— Mais... Mais...
Les mots se mélangent et se perdent dans ma bouche. Je l'ai vue si peu de temps, j'étais si petite...
— Ciel...
Sa voix est chargée d'émotions, tout comme la mienne. Je peine à comprendre et décortiquer les sensations que je ressens, les sentiments qui m'envahissent. Colère ? Joie ? Douleur ? Stupéfaction ? Tout et rien à la fois.
— Maman...
Ce mot est sorti de mes lèvres avec l'aisance d'un enfant. J'ai conservé, après toutes ces années, ce diminutif au bout de la langue. Maman. Il n'y a aucun doute, aucune faille, c'est bien plus évident que lorsque la magie me souffle mon intuition, c'est indestructible, c'est le lien entre une mère et sa fille.
Ma mère se jette dans mes bras sans se soucier du reste. Elle m'étreint, un contact qui m'a manqué, qui a manqué à ma vie. Évidemment, mon père était là, et a toujours fait du mieux qu'il pouvait, mais on ne remplace pas l'odeur d'une mère. Et ce, malgré les années, les relations, les choix, les décisions.
— Tu m'as manqué... murmure-t-elle.
Mon cœur explose de joie. J'oublie tout autour de nous, Yanos, le prince, le roi, même le vomi ; tout ce qui compte, c'est les bras chaleureux et débordants d'amour de ma mère.

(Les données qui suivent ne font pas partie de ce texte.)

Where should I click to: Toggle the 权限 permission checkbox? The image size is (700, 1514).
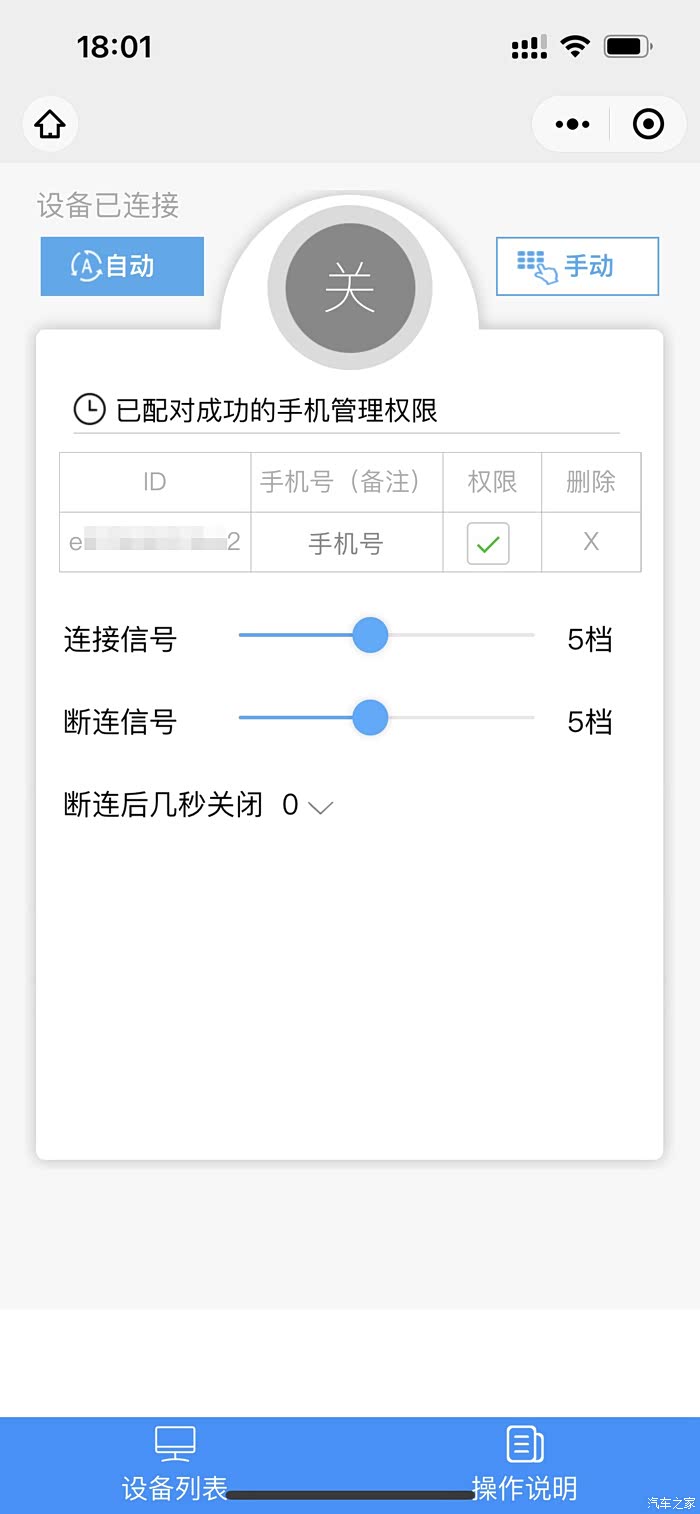[488, 543]
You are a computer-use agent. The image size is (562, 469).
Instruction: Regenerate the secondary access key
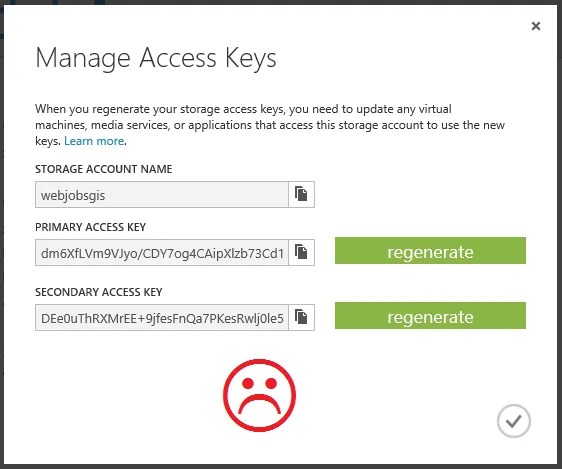point(430,315)
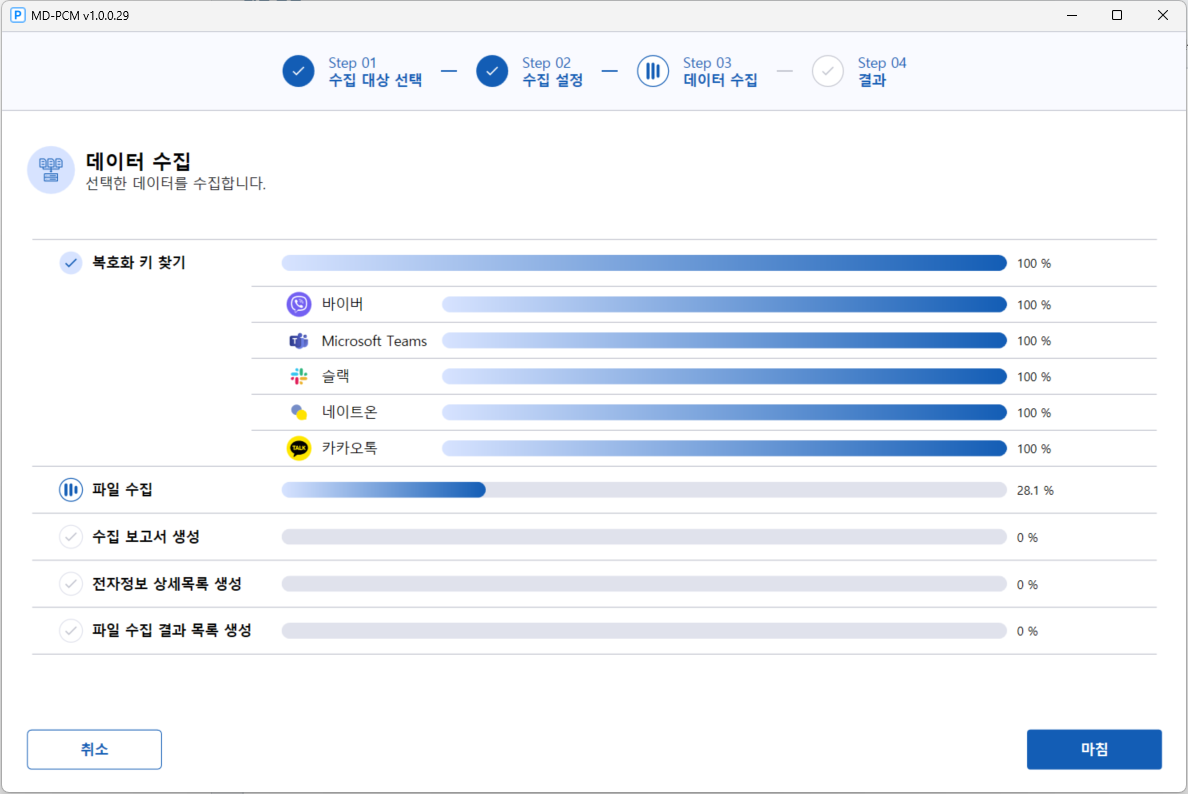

Elle s'éloigne de moi, petit à petit, comme si elle craignait de s'enlever. Je me sens bien, incroyablement bien, et je remercie les dieux de m'avoir envoyé la seule personne dont j'ai réellement besoin. Je ne lâche plus son regard, je m'accroche à ses yeux marrons comme si ma vie en dépendait. Maman. Maman. Maman. Ce mot tourne dans ma tête, dans mon cœur, dans mon ventre, et me fait rayonner de bonheur.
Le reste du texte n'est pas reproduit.